Noise is produced when air vibrates. For example, air-to-water heat pumps do not operate silently. The motor and ventilation technology specialist ebm‑papst has therefore developed a metric that combines physical parameters and psychoacoustics, and its examination methods, with human acceptance of noise.
Air-to-water heat pumps extract heat from the ambient air and transfer it to the heating system. Fans ensure the necessary external air flow through the device's evaporator and generate noise as they operate according to where they are installed. The compressor noise should also be taken into account when creating a full analysis. The more built up the area is, the more people can feel disturbed by operating noises.
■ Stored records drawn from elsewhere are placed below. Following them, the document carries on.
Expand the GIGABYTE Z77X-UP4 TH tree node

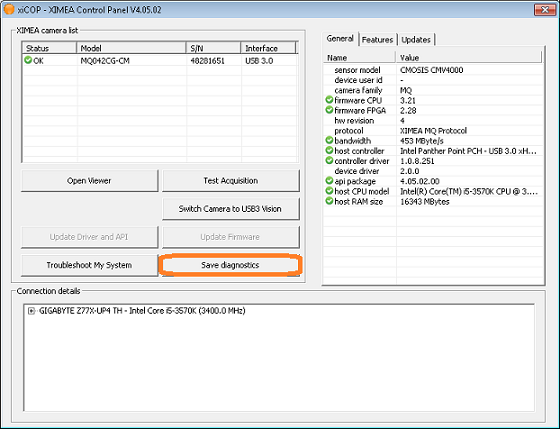31,311
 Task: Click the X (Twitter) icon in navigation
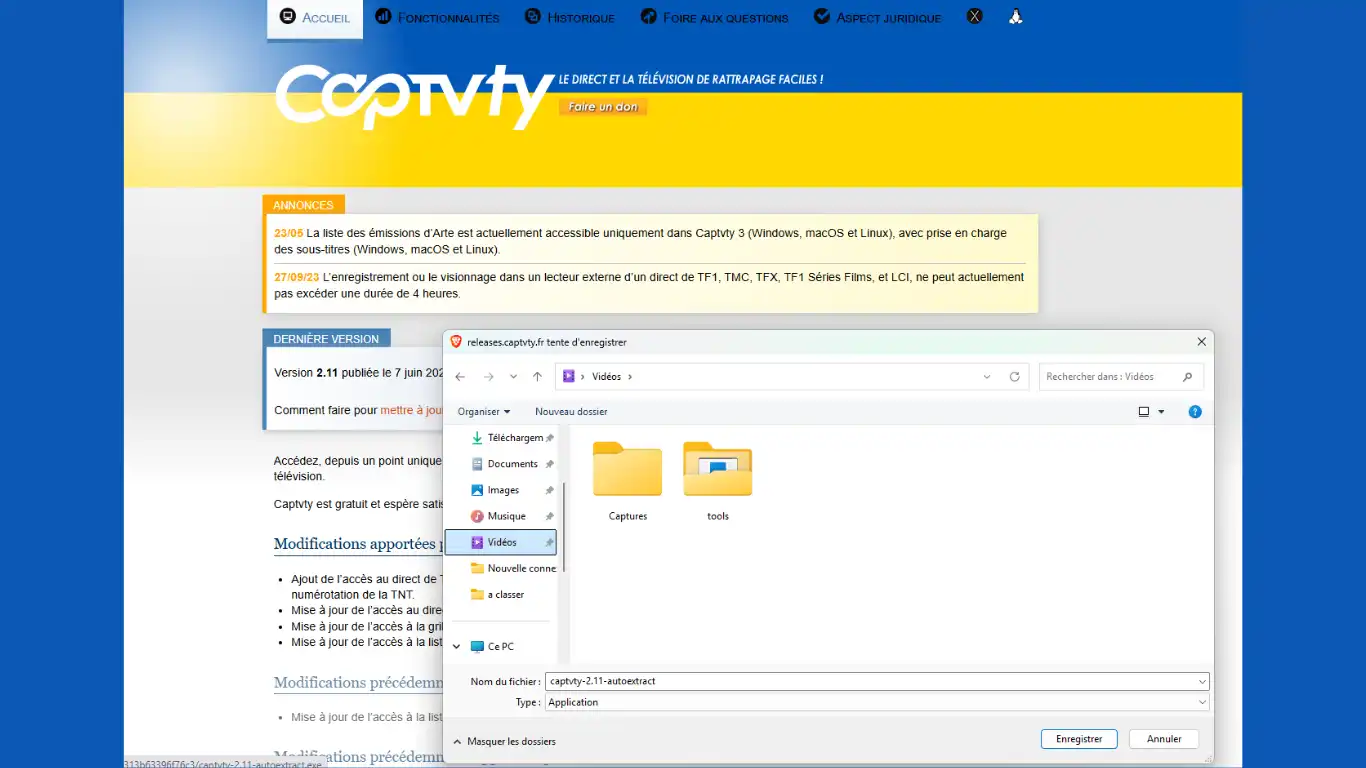974,17
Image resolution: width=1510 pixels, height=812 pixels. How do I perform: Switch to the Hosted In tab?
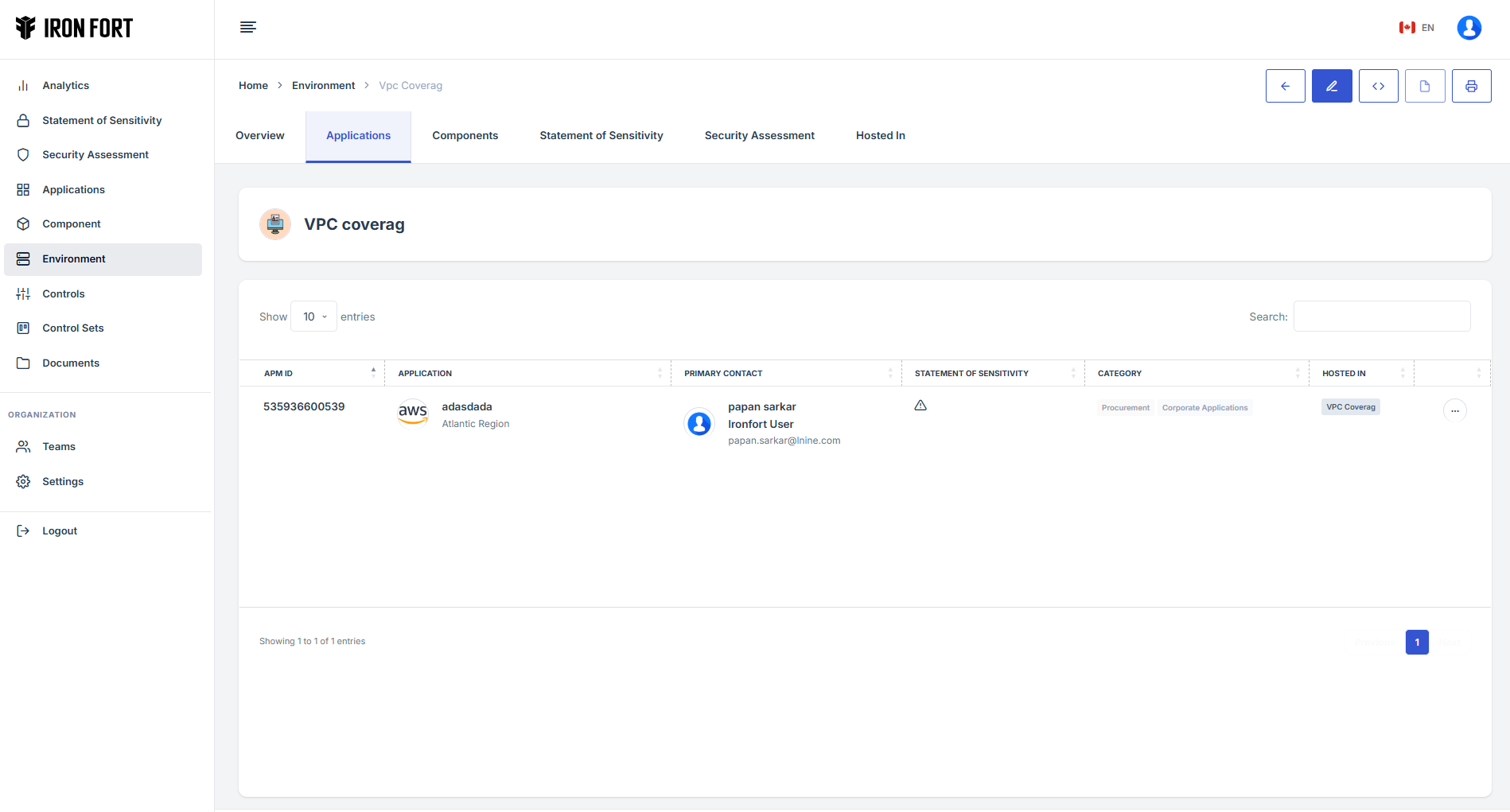click(x=880, y=136)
It is by no means just the measurable sound pressure level that is crucial for acceptance of the technology, but also human noise perception.
Individual perception of noise and sound crucial
The values that are defined in the directives and standards and are measurable on the test stand have little to do with individual human noise perception, which differs from person to person. Until now, standards and directives have not adequately dealt with tonality, i.e. the relationships between tones. Psychoacoustics aims to define why a noise is perceived as pleasant or unpleasant. For example, trumpet music and an excavator at a construction site have approximately the same measurable sound power, but our psychoacoustic assessment of them is completely different.
Physical and psychoacoustic parameters
ebm‑papst addressed this issue early on and set up a special psychoacoustics laboratory for test subjects. They are played the operating noises of various applications in various configurations. To achieve this, heat pumps and the fans installed in them are examined aerodynamically and acoustically in its own test facilities. Developers question the subjects afterwards to build up a scientifically founded database. Important parameters include the psychoacoustic parameters loudness [sone], sharpness [acum], tone [mel], roughness [asper] and fluctuation strength [vacil]. In addition, tonality and stimulus are also significant variables. Assessments by the test subjects are analyzed using statistical and psychological methods. The results are incorporated into in-house fan development and also provide information about the tested air-to-water heat pumps and which fans are best suited to the individual installation scenario.
Follow-up noise assessment targets
In future, the aim is to also use psychoacoustic parameters in addition to physical parameters when assessing noise in fans. The aim is also to work towards the introduction of an international standard based on defined psychoacoustic variables. This would then be an important prerequisite for ensuring that air-to-water heat pumps with as pleasant an operating noise as possible help to avoid any nuisance in the neighborhood due to noise pollution.